I sit with back against the bark, my shoes long since gone, feet deep in the Earth. They are here.
“What do you know about death?” I ask, and we talk. Light fills me from the inside.
We chant the Yew trees name in every language we can. Eya. Eya.
The time comes to leave this beautiful tree. I remain lost for words, for hours, days afterwards. I feel I have been touched by life.
I still remain at a loss to explain the experience, but I leave you with the words of Herman Hesse. Who like many has discovered the magic of the trees.
“Trees are sanctuaries. Whoever knows how to speak to them, whoever knows how to listen to them, can learn the truth. They do not preach learning and precepts, they preach, undeterred by particulars, the ancient law of life.
A tree says: A kernel is hidden in me, a spark, a thought, I am life from eternal life. The attempt and the risk that the eternal mother took with me is unique, unique the form and veins of my skin, unique the smallest play of leaves in my branches and the smallest scar on my bark. I was made to form and reveal the eternal in my smallest special detail.
A longing to wander tears my heart when I hear trees rustling in the wind at evening.

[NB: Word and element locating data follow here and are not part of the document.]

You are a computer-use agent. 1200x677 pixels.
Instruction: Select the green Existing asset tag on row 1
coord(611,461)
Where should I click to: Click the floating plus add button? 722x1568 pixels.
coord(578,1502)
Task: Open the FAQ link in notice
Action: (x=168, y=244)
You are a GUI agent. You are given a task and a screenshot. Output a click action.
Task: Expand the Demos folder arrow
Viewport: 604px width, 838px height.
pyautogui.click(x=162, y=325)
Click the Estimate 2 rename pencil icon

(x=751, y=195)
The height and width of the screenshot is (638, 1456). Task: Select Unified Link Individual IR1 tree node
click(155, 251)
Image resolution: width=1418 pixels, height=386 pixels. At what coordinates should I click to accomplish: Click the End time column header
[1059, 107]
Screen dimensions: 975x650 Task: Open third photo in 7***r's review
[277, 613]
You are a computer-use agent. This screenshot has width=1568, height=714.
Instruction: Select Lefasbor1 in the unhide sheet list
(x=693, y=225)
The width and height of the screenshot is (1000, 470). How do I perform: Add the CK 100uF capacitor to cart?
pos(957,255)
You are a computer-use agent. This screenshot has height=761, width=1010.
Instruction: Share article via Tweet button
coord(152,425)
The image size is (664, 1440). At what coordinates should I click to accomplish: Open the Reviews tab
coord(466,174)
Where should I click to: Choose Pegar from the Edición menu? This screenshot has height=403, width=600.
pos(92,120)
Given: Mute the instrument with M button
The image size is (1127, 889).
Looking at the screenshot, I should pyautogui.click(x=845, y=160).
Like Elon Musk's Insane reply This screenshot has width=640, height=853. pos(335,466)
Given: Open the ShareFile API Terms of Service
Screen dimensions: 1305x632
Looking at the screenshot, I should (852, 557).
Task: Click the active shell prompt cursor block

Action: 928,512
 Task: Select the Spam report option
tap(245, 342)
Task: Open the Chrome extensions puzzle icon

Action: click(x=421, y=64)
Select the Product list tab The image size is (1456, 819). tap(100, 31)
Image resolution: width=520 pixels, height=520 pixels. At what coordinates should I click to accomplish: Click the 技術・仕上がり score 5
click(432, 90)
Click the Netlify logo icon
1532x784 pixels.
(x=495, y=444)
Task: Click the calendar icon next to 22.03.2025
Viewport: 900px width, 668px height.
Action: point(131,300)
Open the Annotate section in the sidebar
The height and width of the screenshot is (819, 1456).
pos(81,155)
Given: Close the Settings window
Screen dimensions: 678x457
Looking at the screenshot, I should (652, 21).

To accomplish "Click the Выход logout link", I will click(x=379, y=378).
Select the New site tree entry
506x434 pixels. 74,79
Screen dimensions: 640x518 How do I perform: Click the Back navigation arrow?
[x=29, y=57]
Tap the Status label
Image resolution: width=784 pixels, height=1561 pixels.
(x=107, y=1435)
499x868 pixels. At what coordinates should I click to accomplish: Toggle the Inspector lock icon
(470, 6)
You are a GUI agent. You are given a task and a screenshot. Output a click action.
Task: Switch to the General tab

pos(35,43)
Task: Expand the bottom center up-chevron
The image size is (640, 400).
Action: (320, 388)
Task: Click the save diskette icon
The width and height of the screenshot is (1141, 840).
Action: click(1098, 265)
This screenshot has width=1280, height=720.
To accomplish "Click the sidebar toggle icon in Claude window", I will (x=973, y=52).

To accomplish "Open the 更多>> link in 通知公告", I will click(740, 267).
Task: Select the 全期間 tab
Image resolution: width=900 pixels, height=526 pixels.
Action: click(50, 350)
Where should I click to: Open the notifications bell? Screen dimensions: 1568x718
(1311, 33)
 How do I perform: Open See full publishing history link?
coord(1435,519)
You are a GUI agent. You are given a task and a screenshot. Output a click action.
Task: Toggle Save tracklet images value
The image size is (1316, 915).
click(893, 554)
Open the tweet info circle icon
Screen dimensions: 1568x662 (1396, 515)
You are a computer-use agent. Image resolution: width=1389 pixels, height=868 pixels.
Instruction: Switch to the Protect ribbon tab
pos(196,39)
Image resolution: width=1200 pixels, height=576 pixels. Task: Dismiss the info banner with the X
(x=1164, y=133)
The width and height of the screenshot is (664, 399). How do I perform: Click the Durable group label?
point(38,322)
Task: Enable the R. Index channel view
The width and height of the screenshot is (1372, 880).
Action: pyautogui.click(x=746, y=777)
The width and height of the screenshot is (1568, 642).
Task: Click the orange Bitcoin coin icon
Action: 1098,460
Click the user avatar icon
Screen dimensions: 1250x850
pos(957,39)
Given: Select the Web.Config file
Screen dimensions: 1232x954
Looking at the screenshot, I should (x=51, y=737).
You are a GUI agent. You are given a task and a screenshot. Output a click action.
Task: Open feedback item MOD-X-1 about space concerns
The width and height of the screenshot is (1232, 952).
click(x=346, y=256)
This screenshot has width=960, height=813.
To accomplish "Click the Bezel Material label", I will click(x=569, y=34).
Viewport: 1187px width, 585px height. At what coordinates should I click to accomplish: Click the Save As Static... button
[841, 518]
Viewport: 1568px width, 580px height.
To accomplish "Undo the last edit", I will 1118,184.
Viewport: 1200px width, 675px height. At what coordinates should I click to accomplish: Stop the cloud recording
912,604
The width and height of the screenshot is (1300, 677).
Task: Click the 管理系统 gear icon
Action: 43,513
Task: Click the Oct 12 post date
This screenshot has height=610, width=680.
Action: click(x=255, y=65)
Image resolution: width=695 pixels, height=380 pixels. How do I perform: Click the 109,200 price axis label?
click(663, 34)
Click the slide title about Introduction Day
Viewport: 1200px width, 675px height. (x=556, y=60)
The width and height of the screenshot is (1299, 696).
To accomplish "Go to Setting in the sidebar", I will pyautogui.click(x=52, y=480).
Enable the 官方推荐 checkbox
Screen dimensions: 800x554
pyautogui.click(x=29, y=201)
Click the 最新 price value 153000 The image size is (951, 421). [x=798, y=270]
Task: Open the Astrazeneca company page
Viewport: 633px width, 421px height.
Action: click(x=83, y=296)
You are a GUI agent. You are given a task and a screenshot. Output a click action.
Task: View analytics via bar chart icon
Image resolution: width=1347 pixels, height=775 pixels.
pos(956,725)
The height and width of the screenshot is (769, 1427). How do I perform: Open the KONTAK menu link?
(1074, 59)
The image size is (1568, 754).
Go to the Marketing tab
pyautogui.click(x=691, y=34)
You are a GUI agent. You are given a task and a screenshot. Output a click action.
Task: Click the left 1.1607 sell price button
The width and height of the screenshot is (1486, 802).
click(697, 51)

If one listens to them silently for a long time, this longing reveals its kernel, its meaning. It is not so much a matter of escaping from one's suffering, though it may seem to be so. It is a longing for home, for a memory of the mother, for new metaphors for life. It leads home. Every path leads homeward, every step is birth, every step is death, every grave is mother.
So the tree rustles in the evening, when we stand uneasy before our own childish thoughts: Trees have long thoughts, long-breathing and restful, just as they have longer lives than ours. They are wiser than we are, as long as we do not listen to them. But when we have learned how to listen to trees, then the brevity and the quickness and the childlike hastiness of our thoughts achieve an incomparable joy. Whoever has learned how to listen to trees no longer wants to be a tree. He wants to be nothing except what he is. That is home. That is happiness.”
― Herman Hesse, Bäume: Betrachtungen und Gedichte
May we all experience deep connection, may we all seek solace in the branches. May we all hear the rustle of the leaves and the sun shine through.